A number of financial services companies updated the market on their financial positions yesterday, as the ASX continued to plunge. Among them were loss-making fintechs keen to reassure investors that they had sufficient funding to maintain their operations.
Openpay
Buy now pay later company Openpay, which listed on the ASX in November, reported that it was in a "strong" financial position, with a cash balance of A$45.7 million and a further $45 million of undrawn capacity.
The company has 561,000 active plans and 1959 merchant partners.
It had net cash outflow of $30.2 million during the December half. Receipts from customers rose from $44.5 million in the December half 2018 to $76.5 million in the latest half.
It said the cash outflow was driven by costs associated with volume growth and continued investment in the business.
It made a loss of $15.9 million in the December half.
Sezzle
Instalment payment company Sezzle, which was listed on the ASX in July last year, said it had US$35.2 million in cash and cash equivalents at the end of January.
It said it had capacity for growth, with only 20 per cent drawn on a US$100 million credit facility.
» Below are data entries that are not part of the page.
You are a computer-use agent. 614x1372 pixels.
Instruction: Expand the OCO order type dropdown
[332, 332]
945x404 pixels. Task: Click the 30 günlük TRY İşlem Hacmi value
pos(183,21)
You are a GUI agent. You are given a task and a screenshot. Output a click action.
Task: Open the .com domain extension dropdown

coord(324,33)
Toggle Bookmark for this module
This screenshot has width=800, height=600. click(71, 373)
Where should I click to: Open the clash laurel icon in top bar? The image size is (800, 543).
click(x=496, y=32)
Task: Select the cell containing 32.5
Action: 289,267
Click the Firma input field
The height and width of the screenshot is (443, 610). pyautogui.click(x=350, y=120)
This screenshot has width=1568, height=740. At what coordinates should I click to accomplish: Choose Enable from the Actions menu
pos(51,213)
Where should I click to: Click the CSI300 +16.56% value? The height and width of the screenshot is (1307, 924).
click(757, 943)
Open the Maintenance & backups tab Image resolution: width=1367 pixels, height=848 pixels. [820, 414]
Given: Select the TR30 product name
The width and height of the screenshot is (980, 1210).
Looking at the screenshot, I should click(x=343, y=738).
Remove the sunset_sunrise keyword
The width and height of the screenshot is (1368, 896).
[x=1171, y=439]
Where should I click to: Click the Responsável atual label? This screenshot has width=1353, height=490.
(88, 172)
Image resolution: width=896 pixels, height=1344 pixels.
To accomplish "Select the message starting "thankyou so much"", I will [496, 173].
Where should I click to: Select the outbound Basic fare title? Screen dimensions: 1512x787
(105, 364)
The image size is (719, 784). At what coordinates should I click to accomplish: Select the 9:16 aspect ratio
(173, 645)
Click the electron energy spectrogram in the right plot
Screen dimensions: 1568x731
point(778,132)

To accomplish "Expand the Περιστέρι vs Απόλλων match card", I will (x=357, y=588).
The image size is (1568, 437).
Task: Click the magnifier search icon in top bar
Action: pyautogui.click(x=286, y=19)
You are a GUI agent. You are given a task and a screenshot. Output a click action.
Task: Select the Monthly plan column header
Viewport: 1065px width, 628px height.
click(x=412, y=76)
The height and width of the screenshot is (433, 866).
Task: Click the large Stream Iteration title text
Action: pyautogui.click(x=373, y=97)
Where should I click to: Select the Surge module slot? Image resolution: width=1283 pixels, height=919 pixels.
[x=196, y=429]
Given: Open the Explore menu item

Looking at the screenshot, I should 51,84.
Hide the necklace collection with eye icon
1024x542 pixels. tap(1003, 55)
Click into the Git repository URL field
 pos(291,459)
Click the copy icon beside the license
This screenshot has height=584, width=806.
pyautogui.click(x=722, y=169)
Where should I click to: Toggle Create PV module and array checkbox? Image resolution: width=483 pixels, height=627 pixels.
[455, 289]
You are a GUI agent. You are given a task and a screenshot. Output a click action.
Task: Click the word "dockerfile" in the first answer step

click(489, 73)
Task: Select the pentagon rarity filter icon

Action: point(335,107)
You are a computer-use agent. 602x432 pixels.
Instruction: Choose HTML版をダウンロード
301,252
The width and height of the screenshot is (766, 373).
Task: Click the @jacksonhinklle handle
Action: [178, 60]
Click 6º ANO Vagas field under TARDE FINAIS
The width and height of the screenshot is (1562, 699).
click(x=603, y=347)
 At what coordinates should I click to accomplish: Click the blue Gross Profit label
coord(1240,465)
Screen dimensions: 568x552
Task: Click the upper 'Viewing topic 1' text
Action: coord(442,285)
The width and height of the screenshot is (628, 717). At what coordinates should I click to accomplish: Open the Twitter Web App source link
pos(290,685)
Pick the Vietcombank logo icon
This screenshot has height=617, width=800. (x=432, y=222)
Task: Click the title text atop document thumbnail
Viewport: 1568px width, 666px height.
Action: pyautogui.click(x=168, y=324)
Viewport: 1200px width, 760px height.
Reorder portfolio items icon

For the year to December, Sezzle lost $16.6 million and had net cash outflow from operating activities of $19.9 million, compared with $6.2 million the previous year.
The company said: "Increased cash usage versus the previous year was driven by higher operating losses and increased working capital."
FlexiGroup
Finance company FlexiGroup announced that it had secured an additional $75 million of committed wholesale funding from a major domestic bank, with the facility extended for a further two years.
The company said it already had $674 million in undrawn, committed wholesale funding facilities provided by a range of banks.
It also has $103 million of undrawn corporate debt facilities.
Challenger Ltd
Investment management company Challenger said it has a $400 million group banking facility, with $250 million drawn and held in cash.
It said: "While investment market volatility impacts the fair value of Challenger Life Company's assets and statutory earnings, it has no material impact on Life's normalised earnings. Funds management earnings are impacted by the amount of funds under management and associated performance fees."
Money3
Consumer finance company Money3 said it had drawn down a further $40 million under its existing debt facility to fund growth in loan originations.
The company made a profit of $17.7 million in the December half.